This Friday, I’ll be shining a light on those pesky misconceptions that often get snakes and people harmed or killed. Snakes are just like any animal, and they deserve a healthy dose of respect, but they need not be feared (yes, I’m talking about the deadly ones as well, don’t give me that look).

All snakes are poisonous

First and foremost, there is a difference between poison and venom. Poison has to be ingested or absorbed into the body in order to take effect, while venom always has to be injected. It sounds like nitpicking, but it means that you can touch a venomous snake without being envenomed (please don’t try this, though). As far as I know, the only ‘poisonous’ snake would be the spitting cobra, because the venom can be absorbed through the eyes when it spits in your face. However, the absorption of the venom will only blind you (only, she says), rather than its bite, which can kill you. Venom usually won’t harm you if it’s swallowed, though that may not be true across the board, so again, don’t try this at home.

Secondly, the amount of non-venomous species of snakes in the world far outnumber the amount of venomous ones by a whopping 80%. That means only 20% of snake species are venomous, and that’s including such species as the garter snake, a snake with such mild venom that it was only recently discovered to actually produce it. Garter snakes are those snakes your kids pick up from around the back yard garden and terrorize their grandmother with; they’re everywhere, harmless, and they just so happen to have rear-fangs that manufacture a venom not even sufficient enough to make your arm swell. In fact, Venomous insects, fish, and poisonous plants pose more a threat to humans that venomous snakes do, and more people die by bee sting annually than they do by snake bite. Don’t mistake me, you still do not want to mess with a venomous snake, and its safer to just leave snakes alone on the whole, but there’s little reason to go overboard and kill any snakes you come across.

A snake’s stare can hypnotize you

Now, I don’t know anyone who actually believes this, but apparently the belief is out there, so I’ll address this anyways. Snakes can’t blink. At all. In evolutionary terms, the translucent lens that covers the snake’s eye is a modified eye lid. So, if you think about it, snakes eyes are actually perpetually closed, since they can see right through their lid anyway. On top of that, most snakes have pretty poor eye sight, and they depend more upon their heat sensors to pinpoint movement of prey. Some burrowing species, such as the sunbeam snake, are almost completely blind.

A snake’s tongue can sting you

When a snake flicks its tongue in and out, it’s smelling. The tongue gathers molecules as it waves up and down, then it’s brought back into the mouth and into something called the Jacobson’s organ, where it receives the molecules and interprets them as smell. It’s like an advanced nose that utilizes the tongue. When a snake smells the air, it’s gather information about you, the environment, and whether or not it should run, hunt, or relax (which is really all snakes do).

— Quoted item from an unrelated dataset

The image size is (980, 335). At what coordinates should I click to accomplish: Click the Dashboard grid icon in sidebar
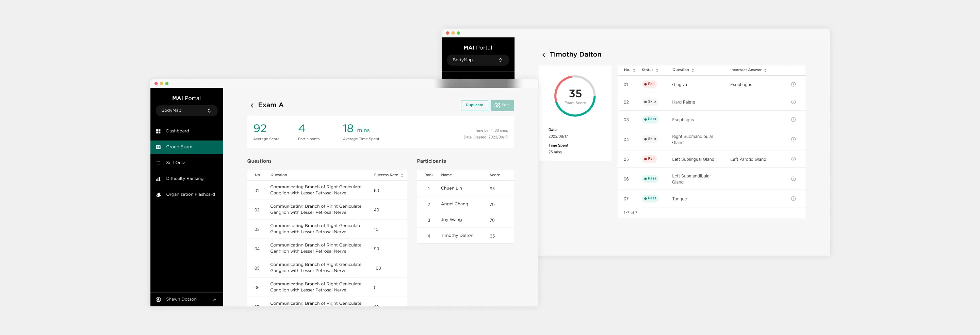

When the tongue touches you, it’s a feather-light touch that may tickle you a bit–that’s it.

Only venomous snakes have teeth

When I ask people to think of an image of a snake, they usually come up with an unidentifiable, legless lizard with a gaping mouth and a pair of giant fangs. As far as vipers are concerned, that may not be too far off the mark, but a lot of time snakes are categorized by their skull structure, and not all venomous snakes have giant, folding fangs. Indeed, cobras have fixed front fangs that are only slightly more enlarged that the rest of their teeth, teeth that all snakes do, in fact, have. Aside from the specialized teeth that elapids sport, all snakes have rows of recurved teeth that help to pull their prey down their throat. It may be hard to see them at first because they’re rather thin and the gums cover most of the tooth, but they’re there, and the can cause a lot of damage in a big enough package.

Not all snakes eat meat

This is true and false, depending on how you look at it. Almost all snakes eat meat of one kind or another, be it bird, rat, mouse,frog, lizard, fish, or other snakes. However, there are some really small snakes that can’t physically take in such big prey, or they have no ready source of meat small enough for them, so they eat insects instead; things like worms, crickets, and other small invertebrates. I was once told by an owner that he had a ball python that survived solely on milk, and all I needed to ask was how long it lived under such care. Whether it’s animal or insect, the fact that most people can’t live with is that snakes require food that was at least one time breathing in order to survive.

Snakes are slimy

We won’t talk about aquatic species of snakes, because although they’re not really slimy, they are pretty wet to begin with. However, most people aren’t talking about aquatic species when they proclaim they’re slimy. Actually, most snakes have broad, flat scales that make them very smooth, even silky. Because the scales are so smooth, and usually cold to the touch, the fleeting touch a hesitant person experiences can be mistaken as slimy, but scales are designed to lock moisture in–not excrete it in the form of slime, so they’re really very dry.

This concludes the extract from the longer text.